Улучив момент, Михал вышел из хаты и хлопнул дверью. Было темно. Он взял лопату и пошел на гумно. Давно уже наступил вечер. Распогодилось. Холодало. На гумне он вытащил из-под сена деньги, упаковал их в ящик, плотно прикрыл сверху доской и хотел забить, но побоялся стучать. Все прислушивался, не идет ли «она». Вышел за гумно, туда, где начиналось поле. Над задними воротами гумна был небольшой навес от дождя. Здесь, на сухом месте, он и начал рыть землю. Опустил в яму и закопал. А сверху набросал соломы, принес из дровяника мелкой коры и присыпал. Вошел в хату и не сказал жене ни слова.
С этой минуты он как бы успокоился и пришел, казалось, в обычное свое состояние. Он много работал, даже больше прежнего. Похоже было, что труд, даже бесполезный, доставляет ему наслаждение: он провел борозду между своим участком и дорогой, заново перевил плетень, хотя нужды в этом еще не было. Начал мастерить сани, хотя и старые были еще совсем крепкие. Ничего дурного нельзя было подумать, глядя на этого невинного работягу. С женой он стал обращаться лучше, и она успокоилась.
Была у Михала привычка до самых холодов спать в сенях. Однажды, еще затемно, Зося встала и с фонарем пошла в погреб. Михал спал и не слыхал, как она проходила через сени. Зося остановилась возле спящего мужа и стала осматривать его одежду. В карманах ничего не было. Тогда она подошла поближе к постели. Заметила, что под подушкой у него лежит что-то, завернутое и завязанное в тряпочку. Тряпочка была мала и не закрывала целиком того, что было в ней. Виднелись уголки чего-то зеленоватого. Осторожно, сдерживая дыхание, Зося сунула руку под подушку и потянула. Михал спал, наработавшись за день. Она отвернулась чтобы фонарь не светил ему в глаза, и посмотрела на сверток. В тряпочке была пачка новых трехрублевок, немного смятых от того, что их носили в кармане или за пазухой. Она вернулась в хату, поставила на пол фонарь и подперла рукой голову. На глаза навернулись слезы.
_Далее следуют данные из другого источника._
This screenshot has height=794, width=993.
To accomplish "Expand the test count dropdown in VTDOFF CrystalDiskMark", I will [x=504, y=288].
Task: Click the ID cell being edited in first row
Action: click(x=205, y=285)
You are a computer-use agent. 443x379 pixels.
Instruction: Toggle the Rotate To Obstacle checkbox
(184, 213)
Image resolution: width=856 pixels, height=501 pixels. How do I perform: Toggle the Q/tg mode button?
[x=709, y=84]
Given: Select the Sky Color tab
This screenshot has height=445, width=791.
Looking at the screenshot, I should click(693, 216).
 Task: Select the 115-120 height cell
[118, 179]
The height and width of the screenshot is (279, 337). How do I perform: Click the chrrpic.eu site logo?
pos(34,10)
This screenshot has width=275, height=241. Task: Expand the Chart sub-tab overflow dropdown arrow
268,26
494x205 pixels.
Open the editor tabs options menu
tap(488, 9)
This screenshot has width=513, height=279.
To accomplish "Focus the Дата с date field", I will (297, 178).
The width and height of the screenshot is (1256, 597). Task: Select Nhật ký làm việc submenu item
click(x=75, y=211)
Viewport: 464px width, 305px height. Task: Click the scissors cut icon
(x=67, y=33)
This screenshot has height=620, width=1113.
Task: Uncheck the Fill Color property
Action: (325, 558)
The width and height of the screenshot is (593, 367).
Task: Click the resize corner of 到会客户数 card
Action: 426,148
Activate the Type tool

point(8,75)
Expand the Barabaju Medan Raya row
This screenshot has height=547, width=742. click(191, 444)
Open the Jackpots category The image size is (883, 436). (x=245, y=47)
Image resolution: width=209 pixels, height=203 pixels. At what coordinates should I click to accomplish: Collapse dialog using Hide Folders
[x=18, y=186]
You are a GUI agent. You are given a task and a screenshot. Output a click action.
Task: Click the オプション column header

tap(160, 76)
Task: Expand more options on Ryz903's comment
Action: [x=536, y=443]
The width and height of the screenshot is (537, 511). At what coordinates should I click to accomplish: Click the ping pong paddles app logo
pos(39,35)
— Даже если он и непричастен к убийству, не совершил ли он другого какого-нибудь преступления? Откуда у него эти деньги? Новенькие трехрублевки... Что скрывает он от меня, от людей, от следствия, от власти? Почему он такой? То ли напуган чем-то и ищет спасения для одного себя?
Она была так ошеломлена, что говорила сама с собой. Такой оборот мыслей свидетельствовал о ее способности думать и разбираться в делах.
Долго сидела она. При тусклом свете фонаря она выглядела внушительной и суровой. Рыжеватые волосы густыми прядями падали на виски, лицо, еще чуть подернутое летним загаром, казалось в этот момент окаменевшим. Она слышала, как Михал встал, как стучал сапогами, гремел чем-то деревянным — очевидно, искал деньги. Наконец он вошел в хату и, ничего не говоря, перерыл ящик стола и проверил карманы висевшей одежды.
— Деньги потерял? — сказала она презрительно.
Он молча посмотрел на нее.
— У меня твои деньги! На! Где ты их взял?
— Заработал.
— Возле трупа?
— Нашел на дороге.
— Это про них я не должна была говорить никому?
— Про них.
— А сколько нашел?
— Больше нет.
— Врешь!
«Знает! Подсмотрела! Или нарочно говорит, ловит на слове? Моя собственная жена ловит меня!»
— Замолчи! Дай поесть, мне за работу надо приниматься.
— Признайся мне во всем.
— Ты ночью у меня по карманам шаришь? В изголовье ищешь... Я за день наработался, сплю как убитый, у меня от работы все тело ноет, а ты... Чего ты ищешь у меня в карманах?
Михал схватил лежавший на столе хлеб и запустил им в нее. Девочка сидела на кровати. Она закричала, заплакала. Он крикнул:
— Из-за тебя ребенку покоя нет. Дрожит... Растет, как у беспутных каких.
— Не трогай ребенка! Заступник тоже нашелся!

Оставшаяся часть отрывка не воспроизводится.